Vapor industry representatives are worried about the future of small- and mid-size vapor companies in the wake of the U.S. Food and Drug Administration’s recently announced new rules.
The e-cigarette industry has been concerned with one proposed FDA regulation in particular—a rule that would require all e-cigarette and vapor products that came on the market after February 2007 to undergo a Pre-Market Tobacco Applications (PMTA) process.
The provision is problematic for the vapor business because many vapor products were introduced after that date. What’s more, the PMTA is a costly and time-consuming process and likely out of reach for many small- and mid-sized vapor companies.
“The FDA refused to change the predicate date knowing that their “pathways” are not available to 99 percent of the companies in the market,” says Arnaud Dumas de Rauly, president of Gaïatrend USA and treasurer of the Vapor Technology Association, an American trade association that represents the manufacturers, wholesalers, small business owners and entrepreneurs in the vaping industry.

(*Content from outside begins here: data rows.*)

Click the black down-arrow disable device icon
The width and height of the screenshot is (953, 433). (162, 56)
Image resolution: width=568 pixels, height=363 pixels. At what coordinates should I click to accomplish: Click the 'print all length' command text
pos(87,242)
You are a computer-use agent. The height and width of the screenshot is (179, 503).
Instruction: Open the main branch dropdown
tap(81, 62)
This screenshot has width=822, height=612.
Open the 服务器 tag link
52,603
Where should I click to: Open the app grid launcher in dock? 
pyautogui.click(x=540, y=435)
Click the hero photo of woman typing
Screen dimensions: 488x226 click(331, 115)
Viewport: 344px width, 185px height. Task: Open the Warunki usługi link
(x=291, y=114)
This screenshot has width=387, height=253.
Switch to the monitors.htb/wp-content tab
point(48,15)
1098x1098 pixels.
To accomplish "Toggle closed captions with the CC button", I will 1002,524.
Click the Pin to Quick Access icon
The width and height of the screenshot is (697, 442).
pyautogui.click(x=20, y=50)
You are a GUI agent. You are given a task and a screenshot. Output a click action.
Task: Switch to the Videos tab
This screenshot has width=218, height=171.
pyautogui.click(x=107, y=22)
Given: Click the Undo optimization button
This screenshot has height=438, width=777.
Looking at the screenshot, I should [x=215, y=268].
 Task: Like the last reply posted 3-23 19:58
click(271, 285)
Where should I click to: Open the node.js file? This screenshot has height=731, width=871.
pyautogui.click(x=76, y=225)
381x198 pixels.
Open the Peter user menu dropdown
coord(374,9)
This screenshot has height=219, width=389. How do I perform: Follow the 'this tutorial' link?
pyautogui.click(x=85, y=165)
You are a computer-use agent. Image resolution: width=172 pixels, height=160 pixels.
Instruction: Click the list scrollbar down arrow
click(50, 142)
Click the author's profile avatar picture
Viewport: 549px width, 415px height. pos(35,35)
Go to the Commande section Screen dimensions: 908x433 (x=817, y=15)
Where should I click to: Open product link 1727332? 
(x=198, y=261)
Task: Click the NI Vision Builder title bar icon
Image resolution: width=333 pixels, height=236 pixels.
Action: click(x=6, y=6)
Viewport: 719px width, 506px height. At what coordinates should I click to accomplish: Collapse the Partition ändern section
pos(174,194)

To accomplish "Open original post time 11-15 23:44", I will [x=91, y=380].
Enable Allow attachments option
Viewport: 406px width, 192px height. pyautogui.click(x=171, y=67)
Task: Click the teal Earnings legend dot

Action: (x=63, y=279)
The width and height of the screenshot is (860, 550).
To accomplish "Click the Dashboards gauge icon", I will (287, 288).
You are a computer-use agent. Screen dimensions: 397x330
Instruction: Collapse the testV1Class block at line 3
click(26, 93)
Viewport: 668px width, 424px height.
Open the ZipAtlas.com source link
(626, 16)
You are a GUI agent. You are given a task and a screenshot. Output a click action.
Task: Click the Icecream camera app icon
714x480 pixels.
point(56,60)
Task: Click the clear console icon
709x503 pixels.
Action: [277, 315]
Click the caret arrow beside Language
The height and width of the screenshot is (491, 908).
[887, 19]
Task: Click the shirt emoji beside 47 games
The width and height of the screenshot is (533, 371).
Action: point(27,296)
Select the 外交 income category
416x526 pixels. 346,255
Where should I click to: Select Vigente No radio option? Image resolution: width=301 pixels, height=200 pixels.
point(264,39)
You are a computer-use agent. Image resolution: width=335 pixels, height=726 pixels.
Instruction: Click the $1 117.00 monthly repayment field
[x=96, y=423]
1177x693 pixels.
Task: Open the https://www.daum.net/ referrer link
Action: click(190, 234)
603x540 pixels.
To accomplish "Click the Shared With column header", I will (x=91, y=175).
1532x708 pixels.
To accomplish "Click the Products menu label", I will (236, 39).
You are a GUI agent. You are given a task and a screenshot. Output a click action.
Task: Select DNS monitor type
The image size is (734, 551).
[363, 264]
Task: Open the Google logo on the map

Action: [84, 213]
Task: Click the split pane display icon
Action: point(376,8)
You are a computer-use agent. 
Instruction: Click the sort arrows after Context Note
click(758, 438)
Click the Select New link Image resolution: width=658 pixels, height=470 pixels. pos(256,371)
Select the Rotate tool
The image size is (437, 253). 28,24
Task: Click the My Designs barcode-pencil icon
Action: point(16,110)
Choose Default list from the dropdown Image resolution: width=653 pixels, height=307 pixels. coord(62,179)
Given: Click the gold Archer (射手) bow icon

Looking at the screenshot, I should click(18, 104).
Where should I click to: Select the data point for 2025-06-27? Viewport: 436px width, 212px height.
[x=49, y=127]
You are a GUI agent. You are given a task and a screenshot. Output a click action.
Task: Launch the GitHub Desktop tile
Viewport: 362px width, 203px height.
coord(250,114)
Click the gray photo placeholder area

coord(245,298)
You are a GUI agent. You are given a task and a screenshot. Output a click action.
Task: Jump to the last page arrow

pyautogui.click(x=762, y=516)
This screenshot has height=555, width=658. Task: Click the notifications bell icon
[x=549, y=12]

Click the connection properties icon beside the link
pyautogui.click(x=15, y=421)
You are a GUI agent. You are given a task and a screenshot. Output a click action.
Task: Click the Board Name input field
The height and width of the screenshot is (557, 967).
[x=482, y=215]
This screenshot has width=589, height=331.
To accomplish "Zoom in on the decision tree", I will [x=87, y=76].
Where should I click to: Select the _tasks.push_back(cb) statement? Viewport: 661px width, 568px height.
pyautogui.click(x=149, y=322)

“The FDA says it has only identified one product that may “possibly be able to serve as a valid predicate for purposes of the substantial-equivalence pathway,” which makes it clear that the pathway is closed.
“The FDA’s suggestion that they are using a sliding timeframe for applications is nothing more than them re-arranging chairs on the deck of the titanic.
“Small and mid-sized companies have been shown the end and will stop producing product. Worse, the regulations will freeze all real innovation in the segment, choice will be eradicated, and product safety will be compromised.
“But the Cole-Bishop Amendment is a real path forward; it presents a common sense and bipartisan approach to protect the public while regulating vapor products for what they are—technology products, not tobacco products.
Approved by the U.S. House Committee on Appropriations on April 19, the amendment would modify the predicate date for vapor products.
However, during an FDA press conference announcing the regulations, Mitch Zeller, director of the agency’s Center for Tobacco products, said Zeller said Congressional passage of the Cole-Bishop amendment would have an adverse impact on public health and the FDA’s ability to do its job.
For this reason, he added, the administration opposes the amendment.